Newsday, June 27, 1982

The Art of Life and Death

(excerpt)

In galleries throughout Manhattan, graphic works by disparate artists, sculptors, and cartoonists decry the atom bomb and its horrors.

“What do you do,” artist Larry Rivers recently asked sculptor William King, “for post-hopeless art?’

At the time, Rivers had saxophone in hand as part of his attempt to deter the nuclear holocaust he was talking about. For the benefit of Save Our World, an East End anti-nuclear group, he and his Thirteenth Street Band were exhausting their vast repertoire of jazz favorites at the Elaine Benson Gallery in Bridgehampton.

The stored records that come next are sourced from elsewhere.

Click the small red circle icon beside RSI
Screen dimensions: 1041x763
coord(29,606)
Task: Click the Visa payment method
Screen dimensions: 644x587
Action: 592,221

King’s protest against the bomb has taken a number of forms, most notably the 12-by-31 foot aluminum sculpture, on view at the Dag Hammarskjold Plaza across from the United Nations through Aug. 31. It consists of a huge stop sign with a cartoony hand reaching out of it. The words on the palm of the hand announce the intent – and title – of the piece: “Stop World War III.”

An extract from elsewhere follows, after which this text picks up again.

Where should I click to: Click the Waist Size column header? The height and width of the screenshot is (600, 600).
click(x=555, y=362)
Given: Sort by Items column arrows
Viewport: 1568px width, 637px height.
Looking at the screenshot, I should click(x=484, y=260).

If this is the pre-hopeless era in art as well as life, a great many artists are eager to keep it that way through anti-nuclear activism, by lending works to exhibits that will further the cause, or by painting their terrors on canvas.

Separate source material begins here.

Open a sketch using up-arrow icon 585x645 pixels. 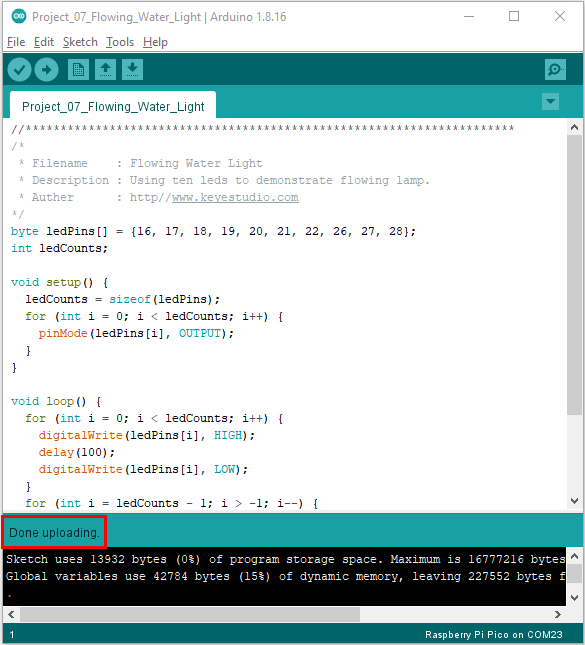(x=105, y=70)

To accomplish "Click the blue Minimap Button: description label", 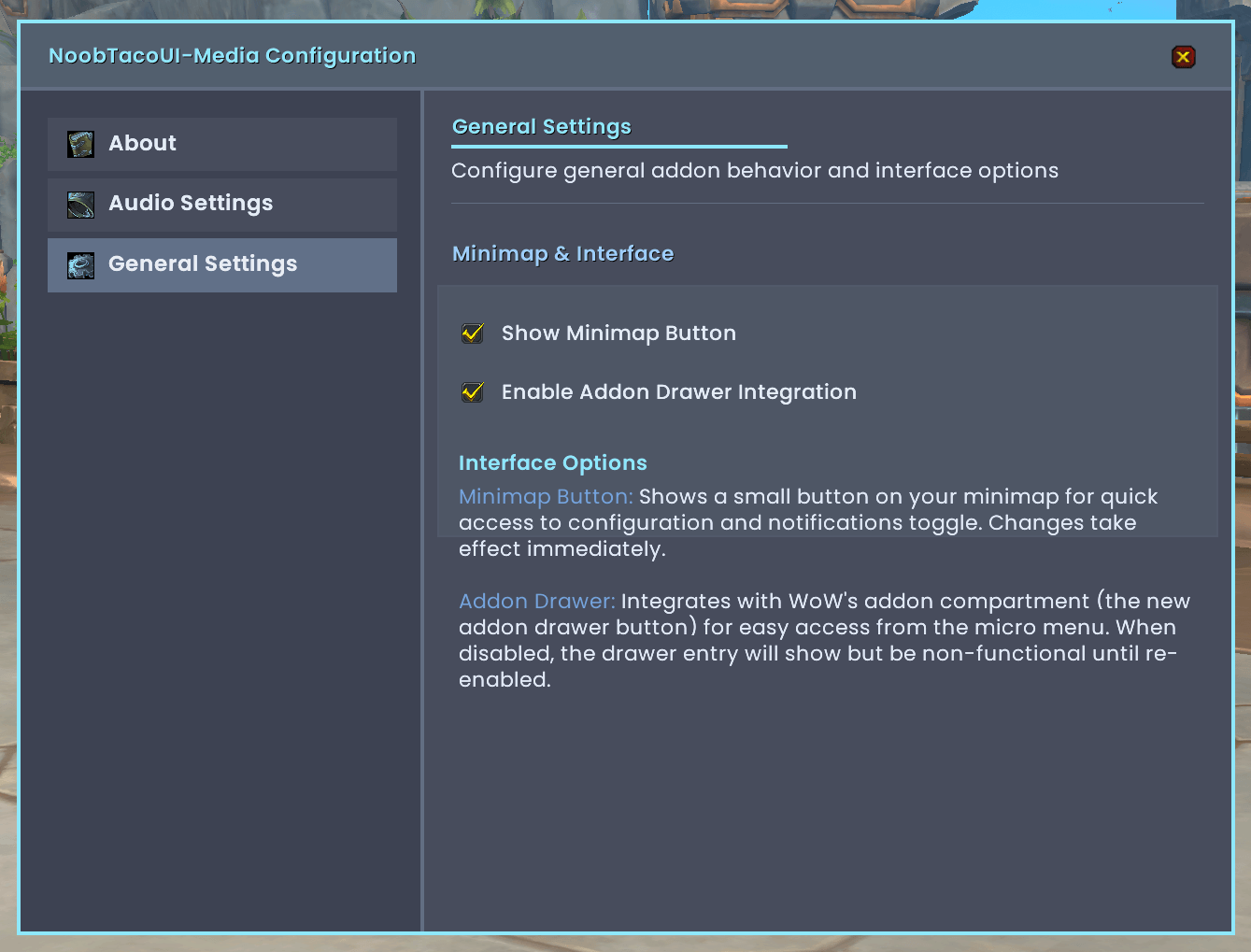I will click(x=546, y=497).
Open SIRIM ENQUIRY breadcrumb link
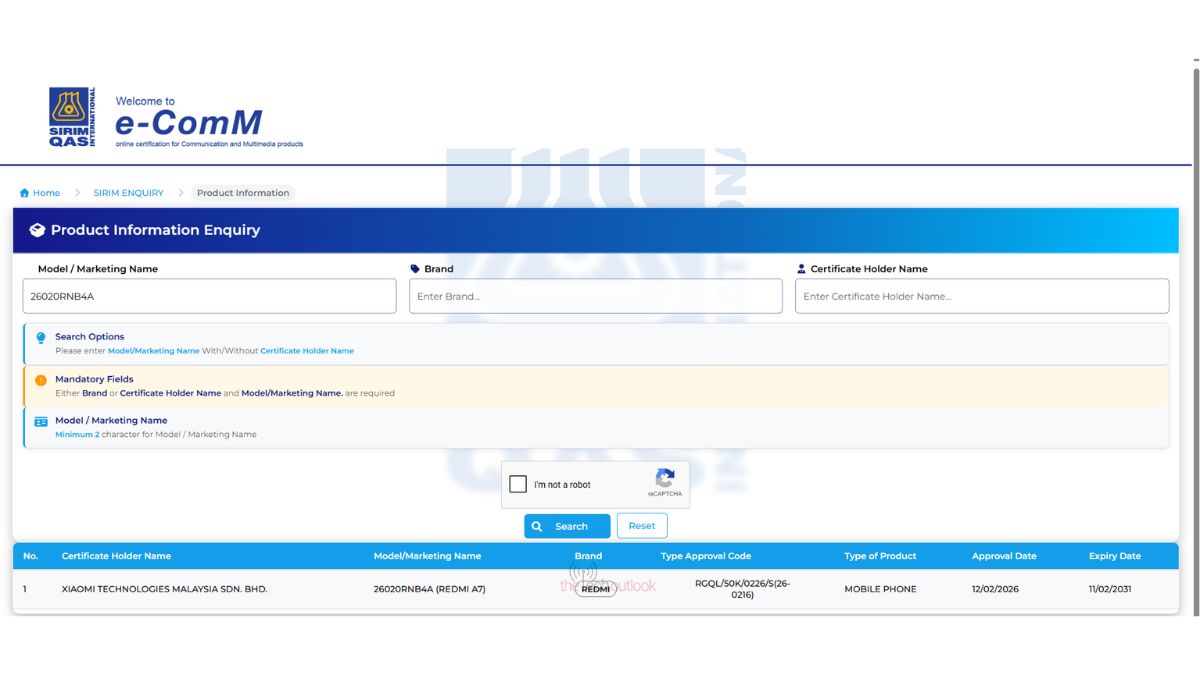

The most ambitious of the “big bang” shows, “The Atomic Salon,” is at Ronald Feldman Fine Arts, 31 Mercer St., where under the co-sponsorship of The Village Voice, Carrie Rickey, who writes for the Voice, has gathered together works by 40 disparate artists who hate the bomb.

It’s a grab bag of a show, a conceptual work here, a sound piece there, a little design and decoration, a little realism, a little expressionism. There are pieces, like Tom Otterness’ “Lead Raincoat” on a hanger, which packs the wallop it was meant to. There are some chillingly evocative works like Larry Fuente’s “Pandora’s Box.” The sculpture consists of a coffin housing a bomb surrounded by mutants – an eagle with a death’s head and human feet, a goose with crab claws – all of them lit with ultraviolet and fluorescent light in weird colors. “Pandora’s Box” is a sequel to “Transmutation at Ground Zero,” Fuente’s first anti-nuclear installation at The Clocktower, a gallery near City Hall, which was a horrific walk-through jungle containing mutant animals with human parts shining with fluorescent lights in Day-Glo colors to suggest radioactivity.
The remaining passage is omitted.